Thursday, 8 September 2011

Tayo Aderinokun

In search of masters at Day Waterman
BY TAJUDEEN SOWOLE

STUDENTS of Day Waterman College, Abeokuta, Ogun State, whose works were on display at the school’s maiden art show titled Our Genesis, organised by Mydrim Gallery, Ikoyi, Lagos, may end up pursuing other career, but their works have definitely pass on vital messages. 
  The works of these teenagers show there is a bright future for visual art; given the background of these young ones, the signal being sent here is that art connoisseurs and collectors of the future are already emerging with eye for masterpieces.
  For Tamara Chukwuka-Dibie and Olaide Olutayo, currently in Basic 9 (JSS-3), but painted the butterfly patterns while in Basic 8 (JSS-2), it was too early to decide their choice of career for the future. However, the passion for art, the school’s art instructor, Paul Iroye says, is one of the core subjects of the school.
  That sounds more like a departure from the past, when parents, particularly the elites, would always distant their wards from the subject.
  “In fact, being a school for children of the upper-class, is the more reason we are giving balance education, because their parents are widely traveled and know the value of art,” Iroye stresses.
  The works on display, which spread across the two floors of the gallery, ranged from paintings to paper and beads mosaic rendered in diverse forms as well as butterfly patterns with focus on specific parts of the insect based on each artist’s choice.
  For example, Oreoluwa Rotibi’s mosaic beads of butterfly could pass for a miniature piece at an adult show. Same goes for Victor Archibong’s beads work of a bird and Ifeoma Kalu’s mask painting.
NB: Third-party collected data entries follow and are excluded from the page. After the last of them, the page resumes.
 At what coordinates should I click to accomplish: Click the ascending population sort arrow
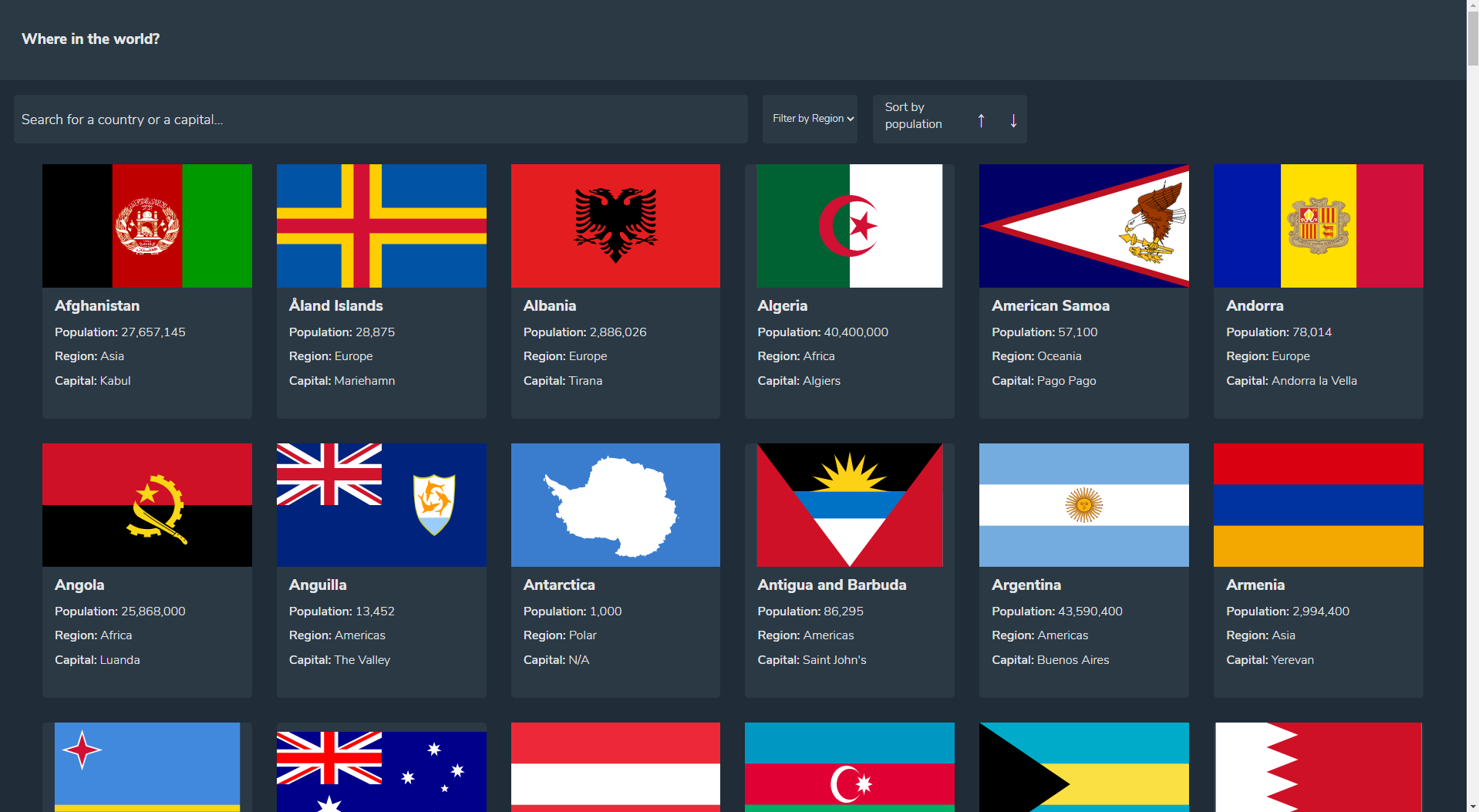click(981, 120)
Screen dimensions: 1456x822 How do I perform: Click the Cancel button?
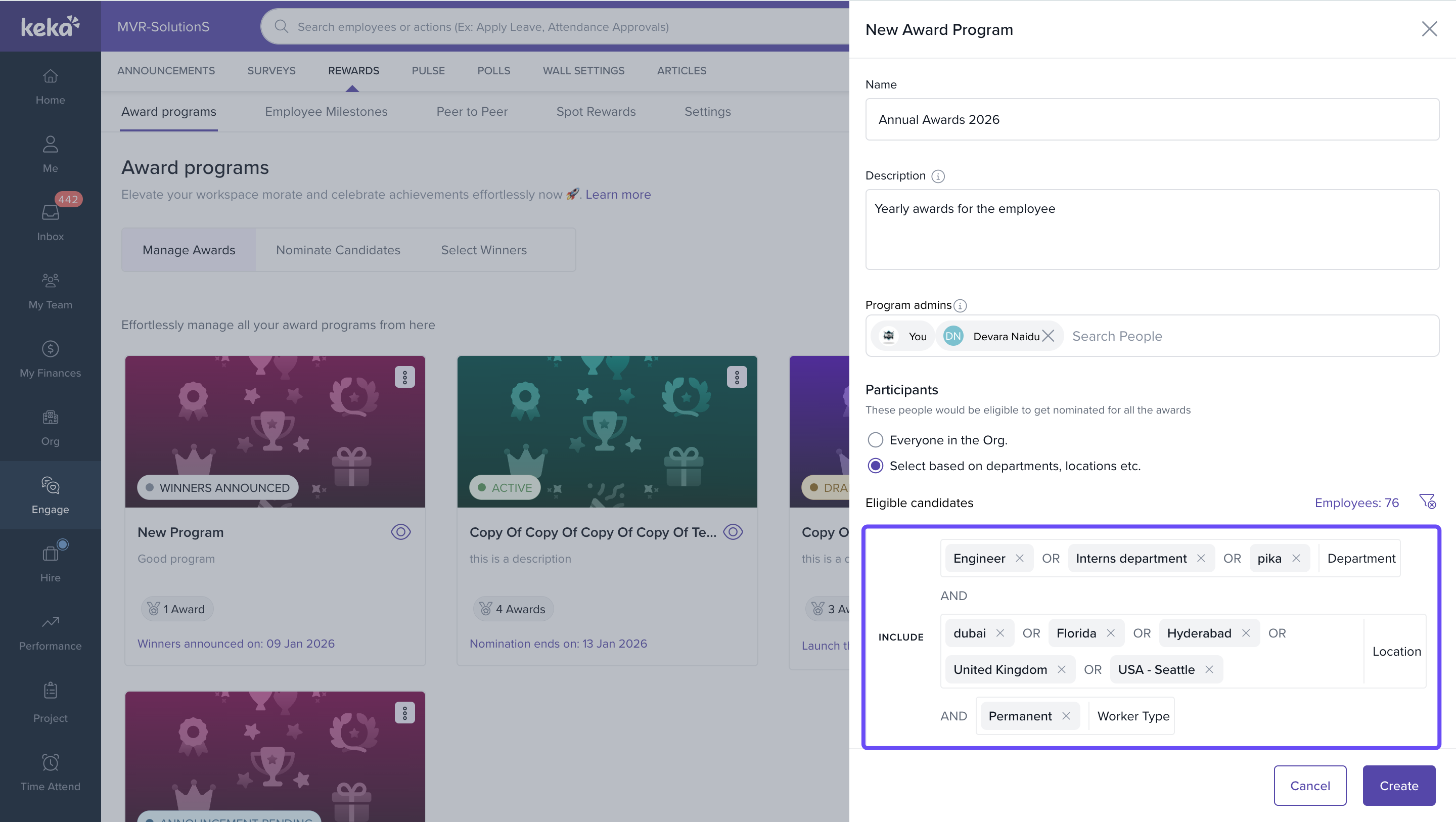point(1309,785)
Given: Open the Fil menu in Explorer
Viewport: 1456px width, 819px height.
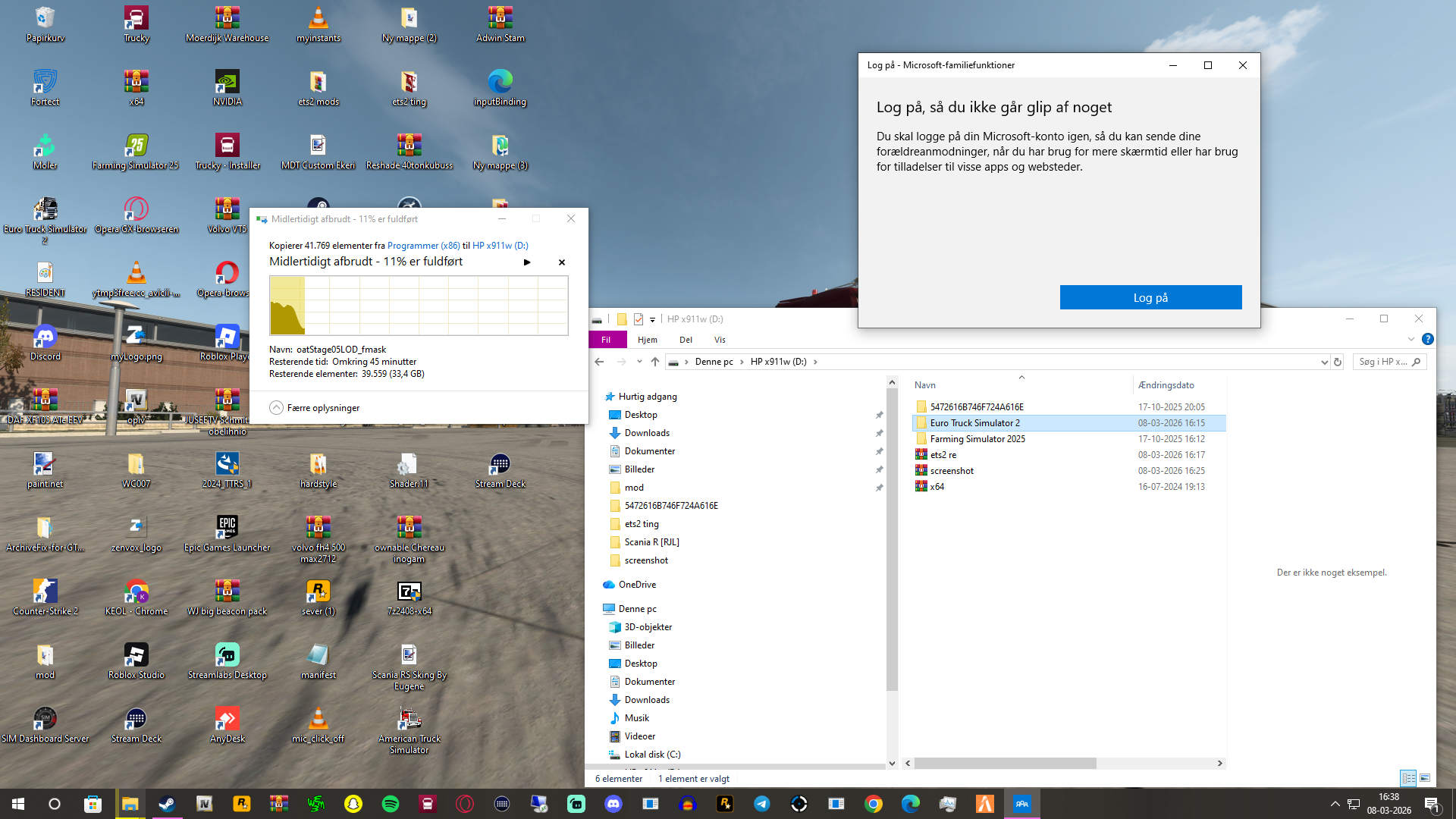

And it’s not just about fine art but Arts generally, Iroye states, “this is just a flag off of what we hope will be an art week in such areas as poetry, music and other aspects of culture.”
  The Vice Principal, Abiola Lamikanra also stresses that parents are pleased with the school’s balance curriculum and art is a natural discipline. He adds that the school hopes to make the week a yearly event.
 And if anyone is in doubt of the talents of these future masters and how it can impact on future art landscape, one Nigeria’s leading art collectors and promoter of the school, Tayo Aderinokun observes that “the creativity of these children would be more amazing in 10 years time.”
  Director of administration, Ayo Njideka argues that because art is capable of taking the young ones away from vices, every parent would want to be associated with it. And for the parents, there is no cause for alarm because our students are doing very well in other subjects.
  The school has for two consecutive years come tops in schools’ painting competition in Ogun State.